(Stored data entries)
· · · · · · ·

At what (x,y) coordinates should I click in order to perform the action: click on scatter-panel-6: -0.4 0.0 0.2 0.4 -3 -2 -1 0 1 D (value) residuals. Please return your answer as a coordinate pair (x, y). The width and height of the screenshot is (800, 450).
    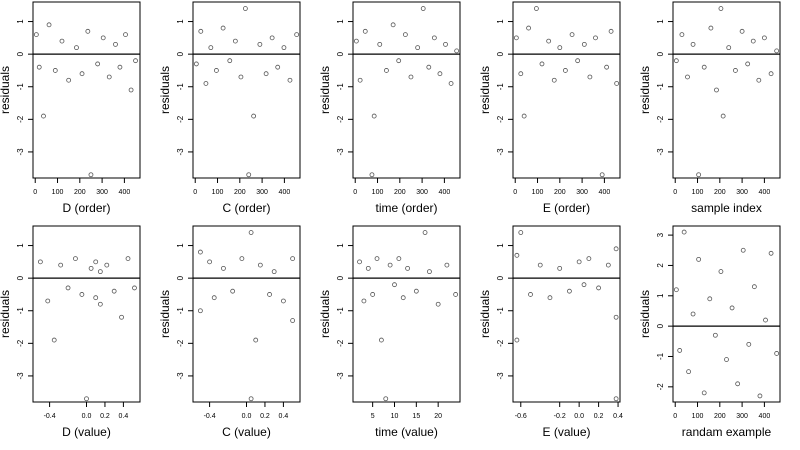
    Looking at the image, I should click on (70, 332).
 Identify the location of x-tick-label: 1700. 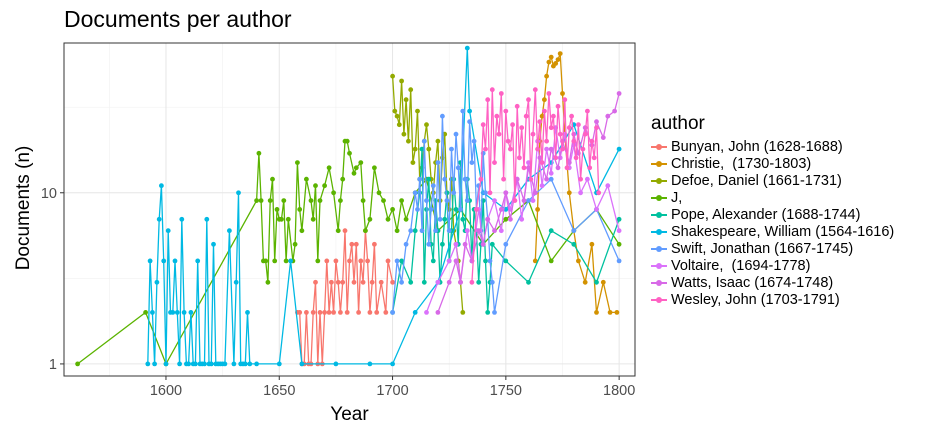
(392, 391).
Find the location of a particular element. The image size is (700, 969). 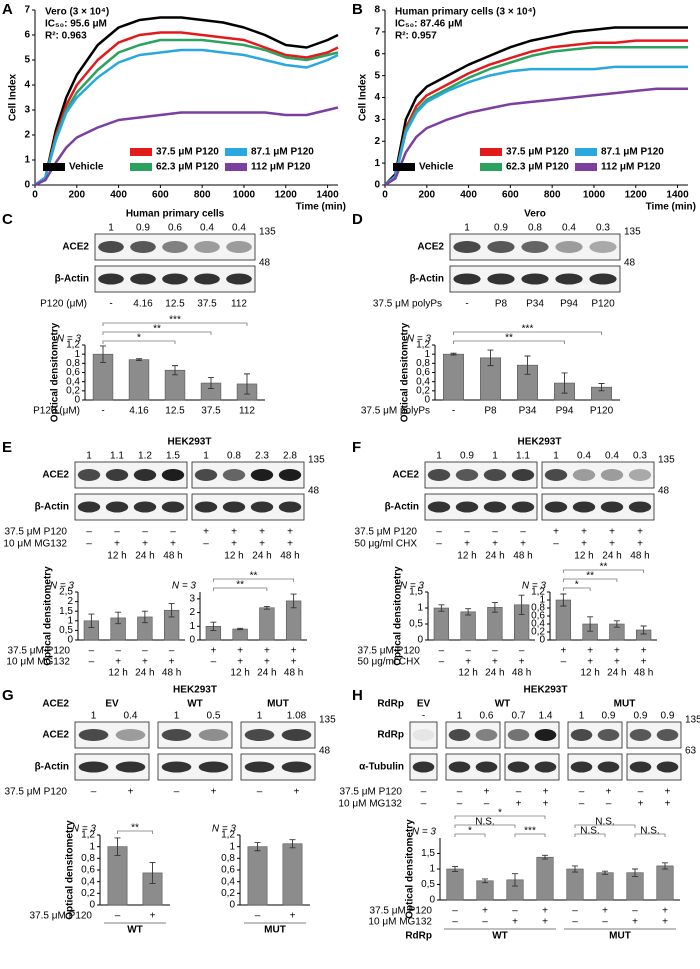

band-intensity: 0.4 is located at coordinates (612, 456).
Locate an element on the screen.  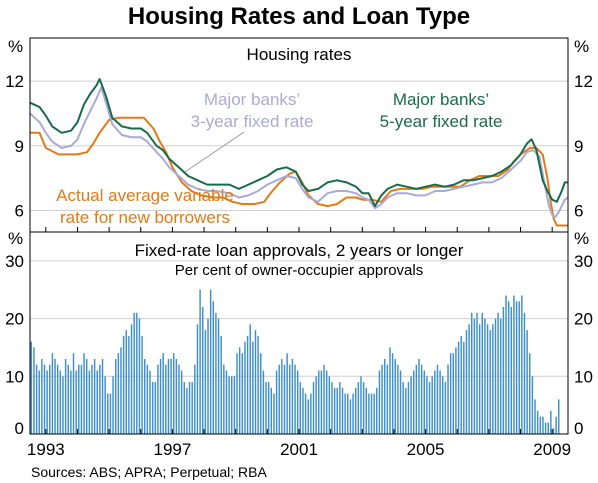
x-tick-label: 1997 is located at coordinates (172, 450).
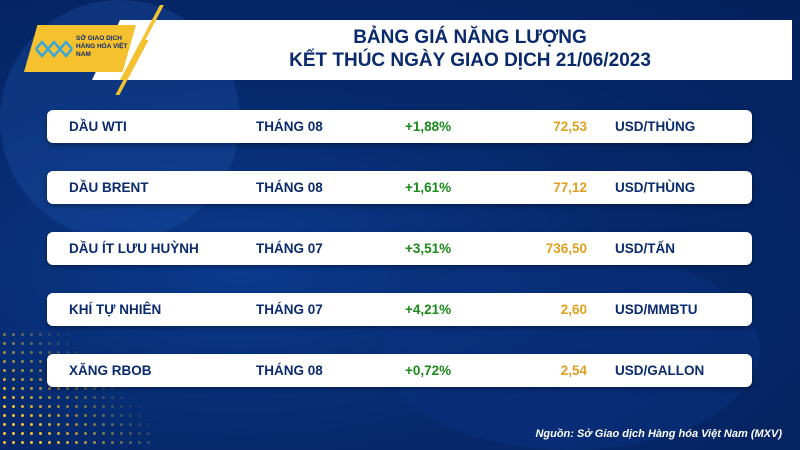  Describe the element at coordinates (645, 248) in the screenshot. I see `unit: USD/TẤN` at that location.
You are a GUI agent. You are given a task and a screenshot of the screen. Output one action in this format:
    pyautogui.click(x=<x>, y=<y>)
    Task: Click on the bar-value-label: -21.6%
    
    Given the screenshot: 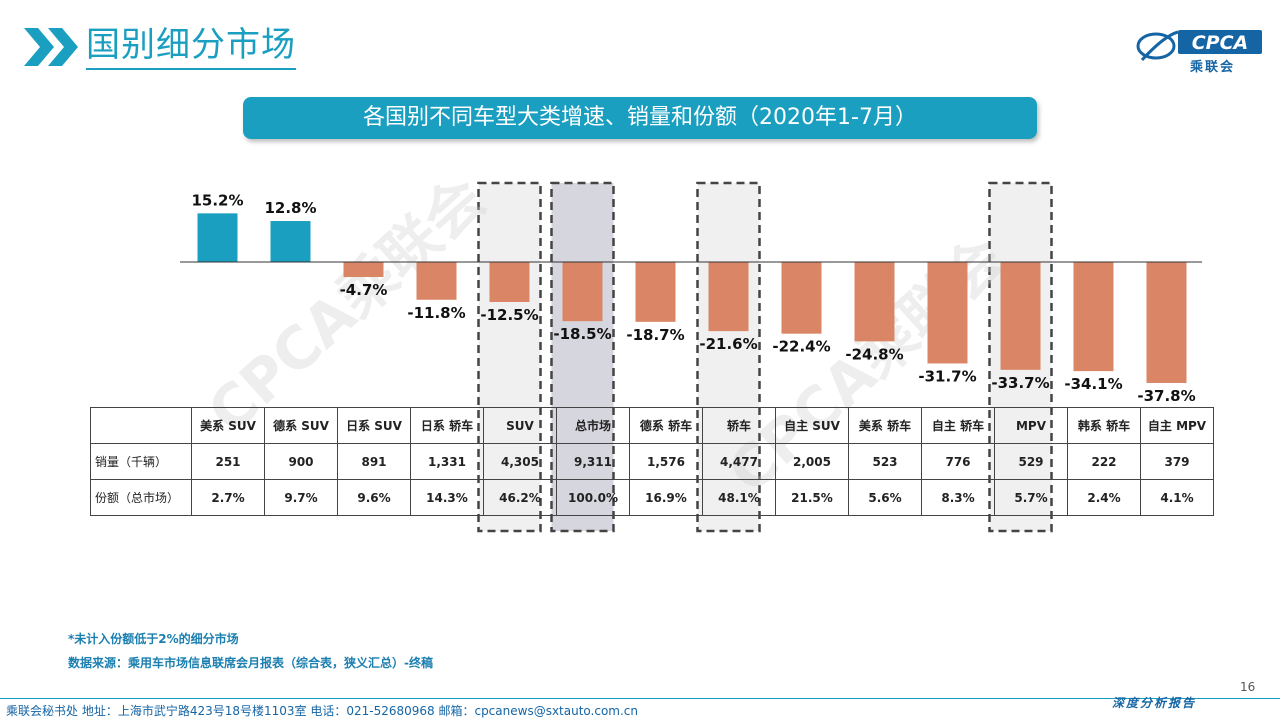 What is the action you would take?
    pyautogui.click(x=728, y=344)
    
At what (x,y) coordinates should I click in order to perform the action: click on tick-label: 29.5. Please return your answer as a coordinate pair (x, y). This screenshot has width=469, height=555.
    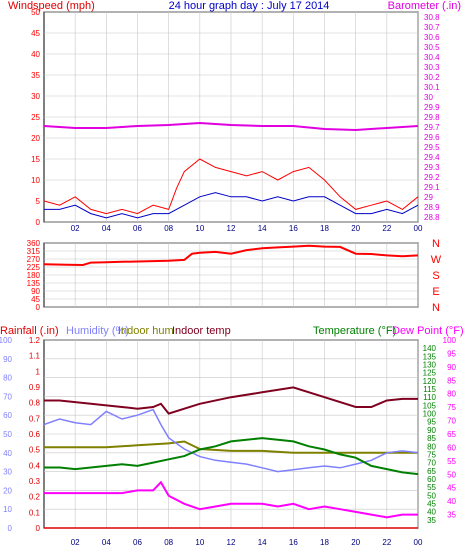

· · · · · · ·

EXERCISE: Could you output the lines starting with the one containing "Identify the location" and ending with the one containing "band-intensity: 0.4 is", exactly as they appear, both ends included? Omit the pictures from your answer.

EXERCISE SOLUTION:
 Identify the location of x-tick-label: 1700. 
(392, 391).
Find the location of a particular element. The image size is (700, 969). 

band-intensity: 0.4 is located at coordinates (612, 456).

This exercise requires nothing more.